Alex reveals his ignorance (there’s no kinder way to put it)
Nominal GDP in this period rises from 1424 bn to 1902 bn (table C5)
That’s 32.6%
Table C7 shows spending rising by 26%
As a proportion of GDP spending falls from 39.6% on current account to 37.3%
But the strongest testimony of all is that net investment falls from 49 bn in the state sector in 2010 to 20bn in 2016
Where will the future hospitals, schools and so on come from?
It’s typical Tory negelect
And an utter inability to read data allowing for inflation and the supposed growth we’re going to enjoy from Alex
@Alex
Tell me then why we need 40% cuts?
Or is that all utter nonsense and we’re actually only going to get 5%?
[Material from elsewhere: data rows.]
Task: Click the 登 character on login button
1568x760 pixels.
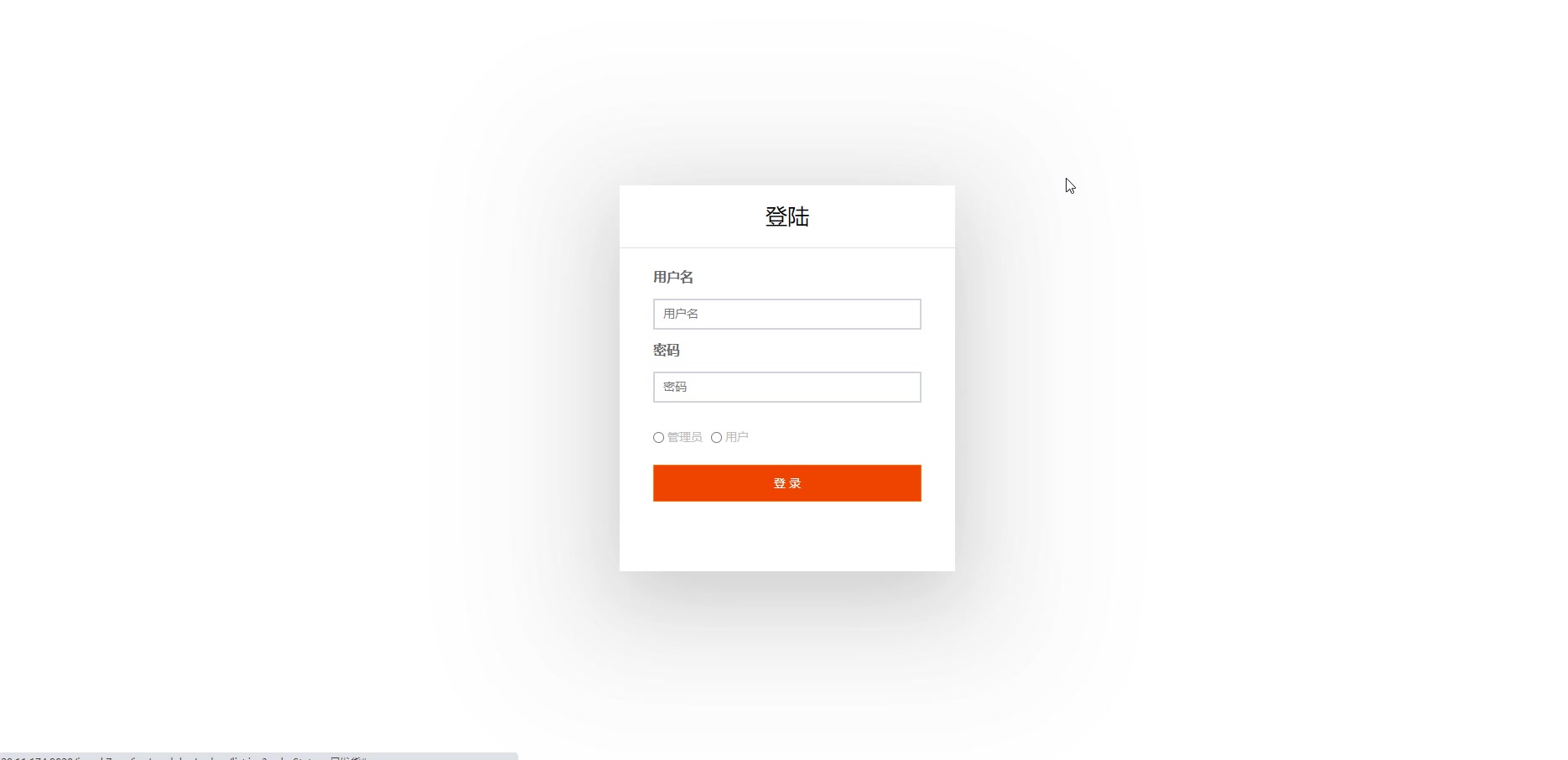Action: [x=779, y=483]
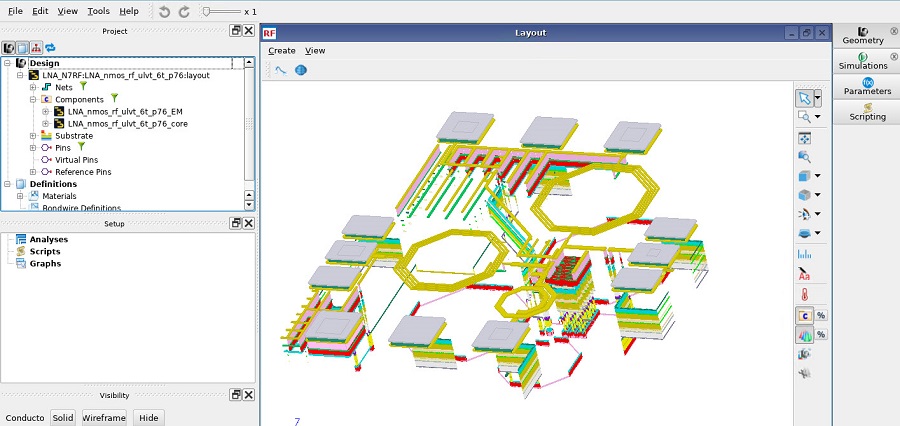Screen dimensions: 900x426
Task: Expand the Nets tree node
Action: 33,88
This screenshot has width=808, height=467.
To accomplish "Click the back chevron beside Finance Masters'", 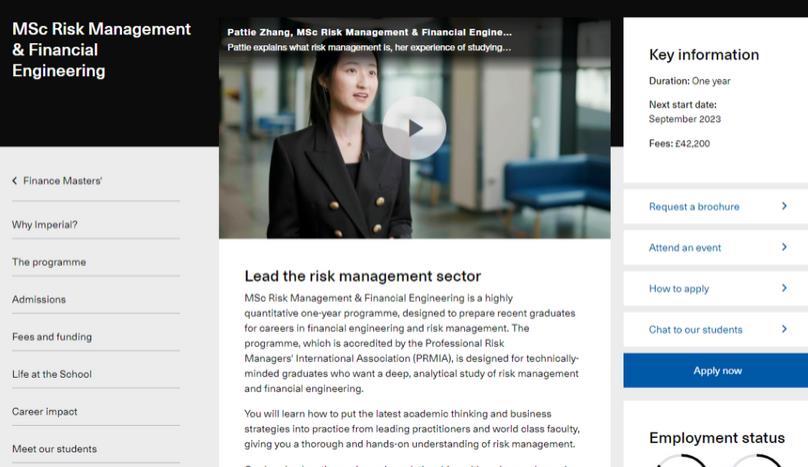I will coord(14,180).
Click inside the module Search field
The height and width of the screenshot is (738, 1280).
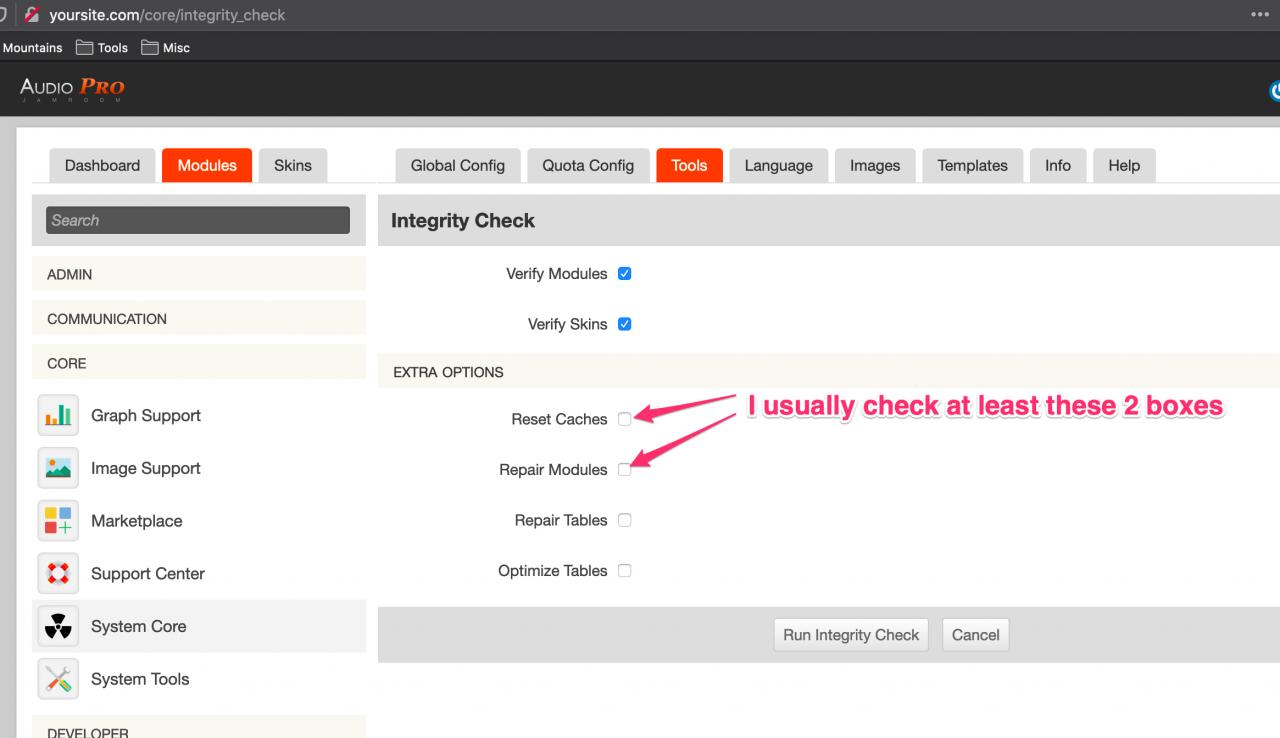pos(198,220)
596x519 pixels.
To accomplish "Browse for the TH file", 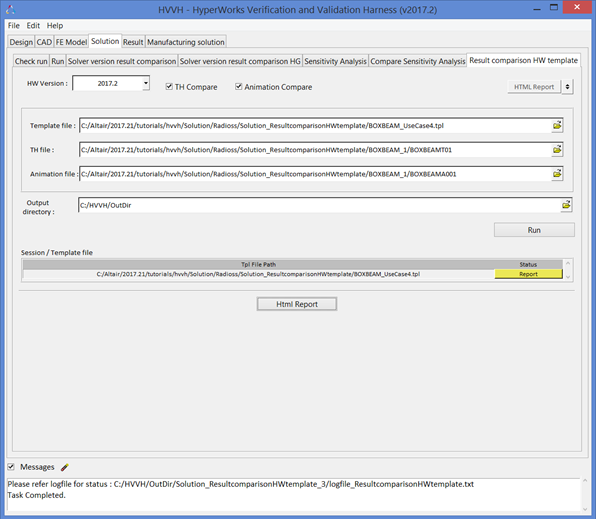I will click(557, 150).
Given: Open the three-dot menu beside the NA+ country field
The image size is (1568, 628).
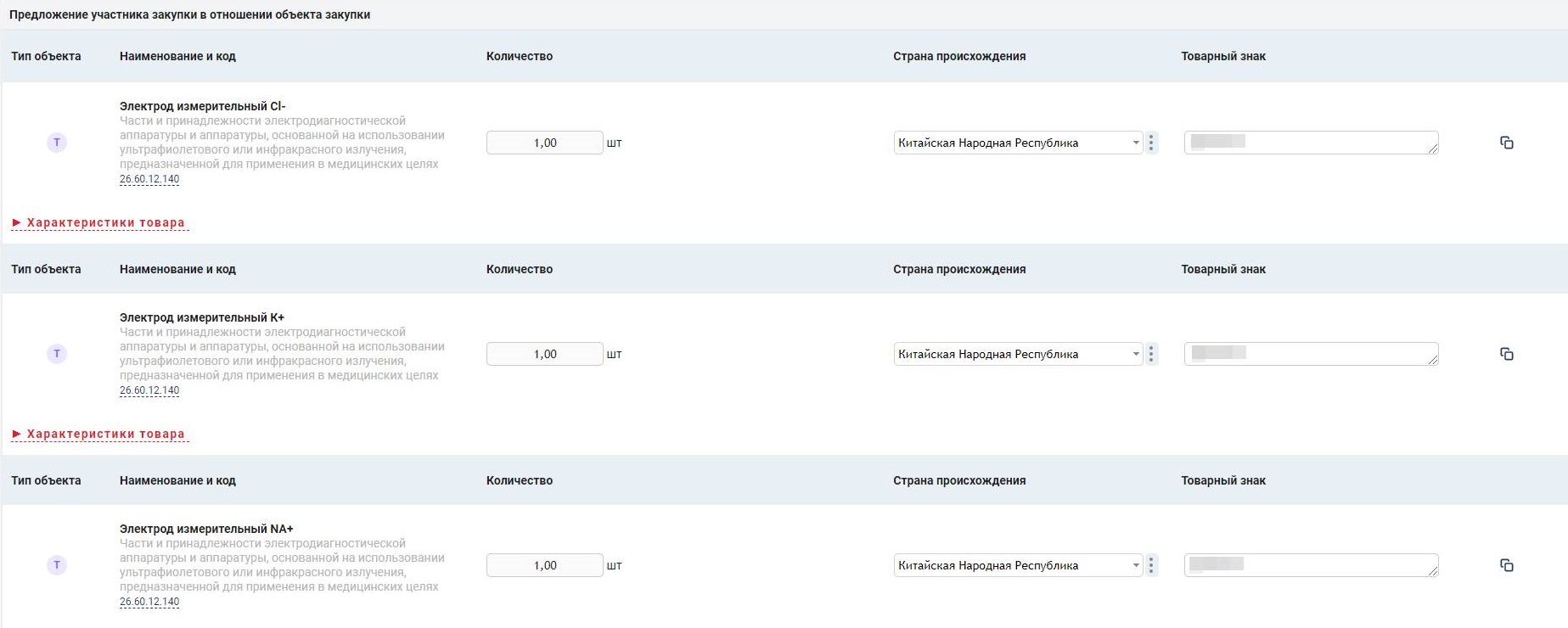Looking at the screenshot, I should [x=1151, y=565].
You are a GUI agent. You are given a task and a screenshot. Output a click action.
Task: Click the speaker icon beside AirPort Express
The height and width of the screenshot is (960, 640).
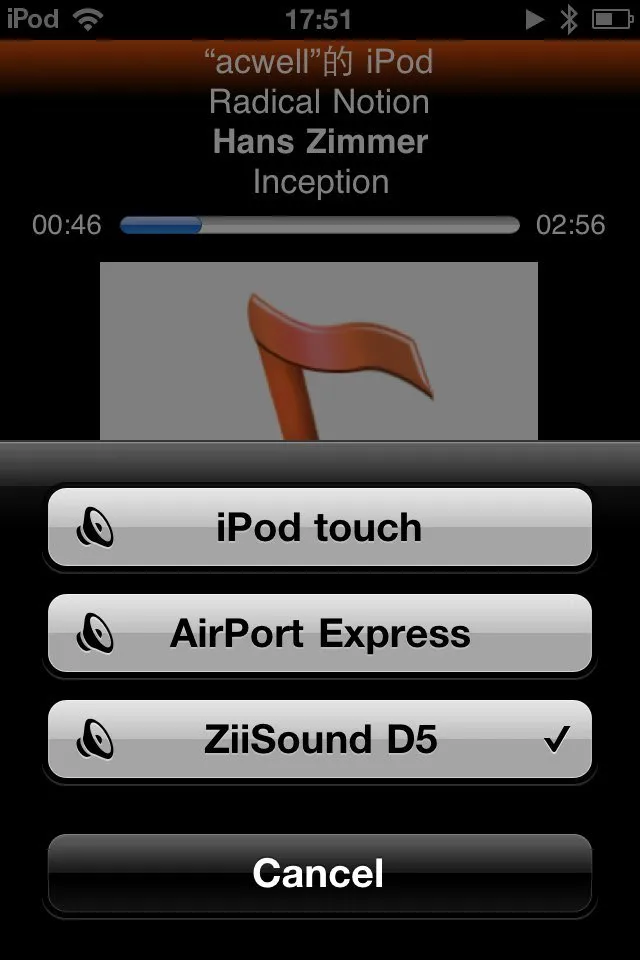[x=95, y=633]
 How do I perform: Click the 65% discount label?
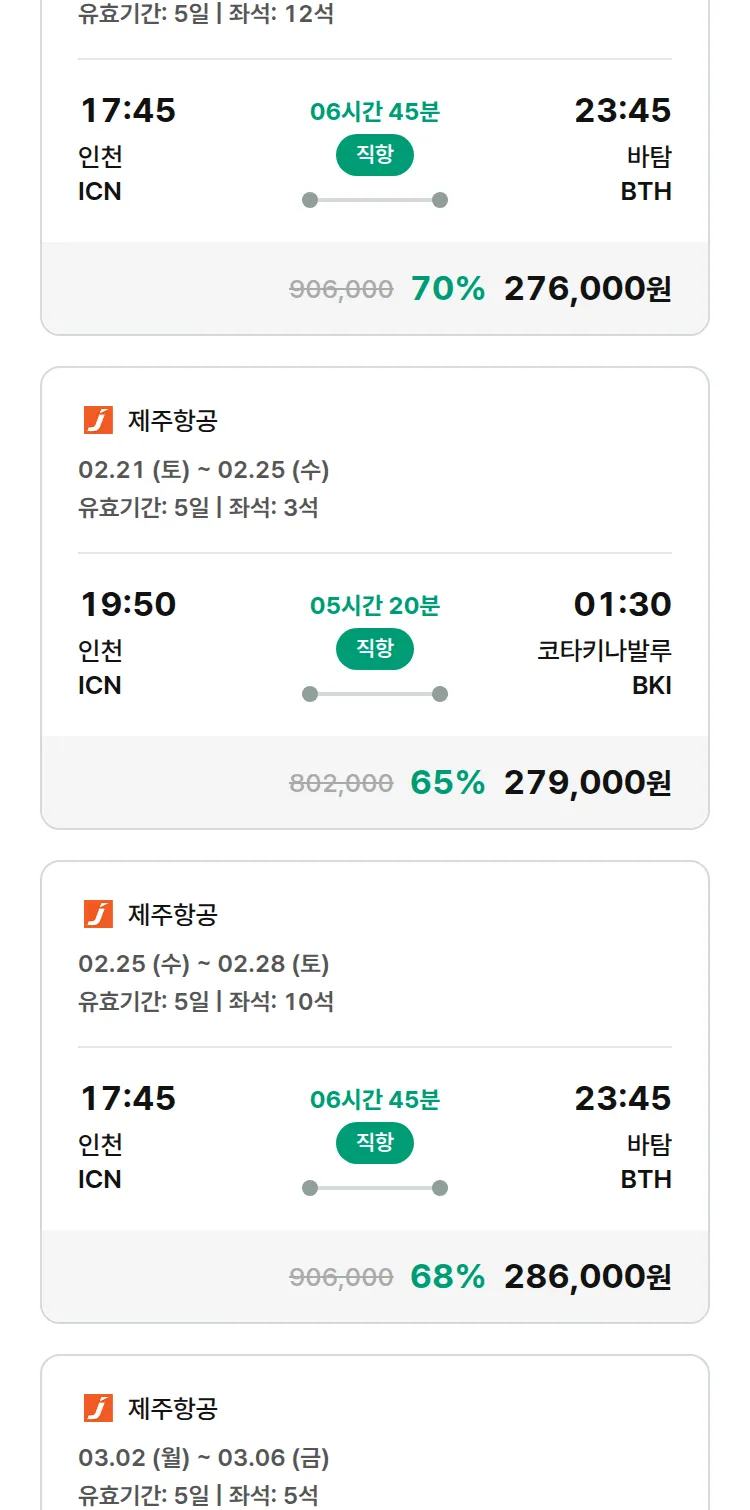pyautogui.click(x=447, y=783)
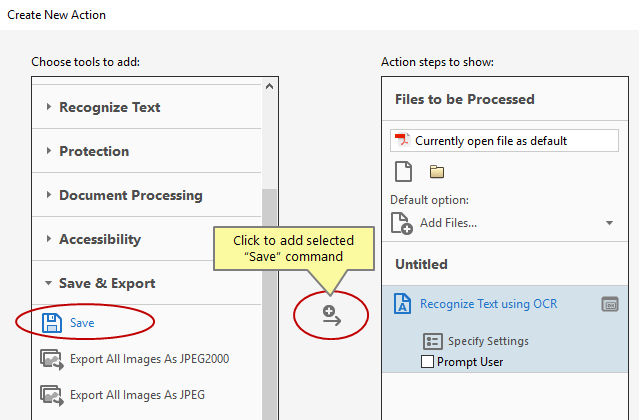Select the Save floppy disk icon
This screenshot has height=420, width=639.
(52, 323)
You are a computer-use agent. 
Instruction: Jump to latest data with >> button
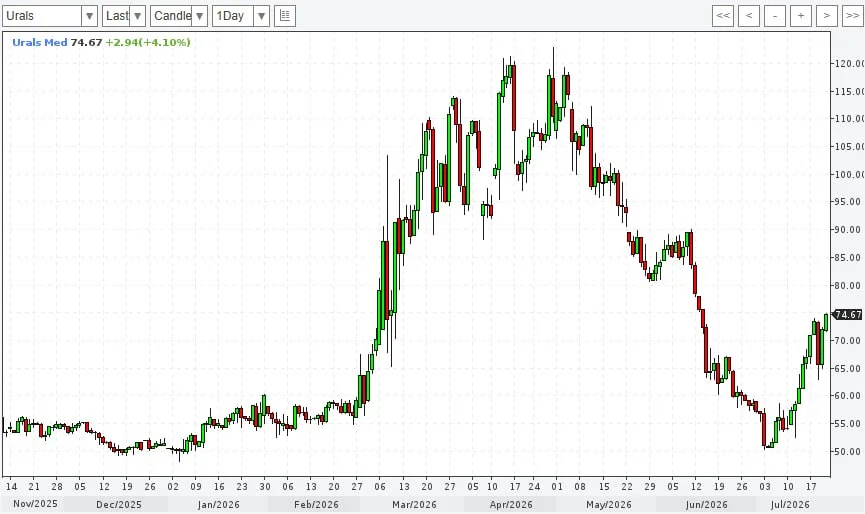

Nobody said “we need 40% cuts”. The Chancellor asked certain ministers what they would cut if they had to cut 25% or 40%, presumably with the intention to see what there priorities were. Some areas are ring fenced, so there will be substantial reductions in some departments, but overall, government spending will be maintained at current levels, which as I originally pointed out, is quite unlike Ireland where there have been substantial year on year reductions.
Government spending may decline as a proportion of GDP, but in terms of inflation adjusted pounds the figure will be the same as this year, and I don’t remember to many Labour MP’s haranguing Gordon Brown to the effect that his government wasn’t giving them enough money.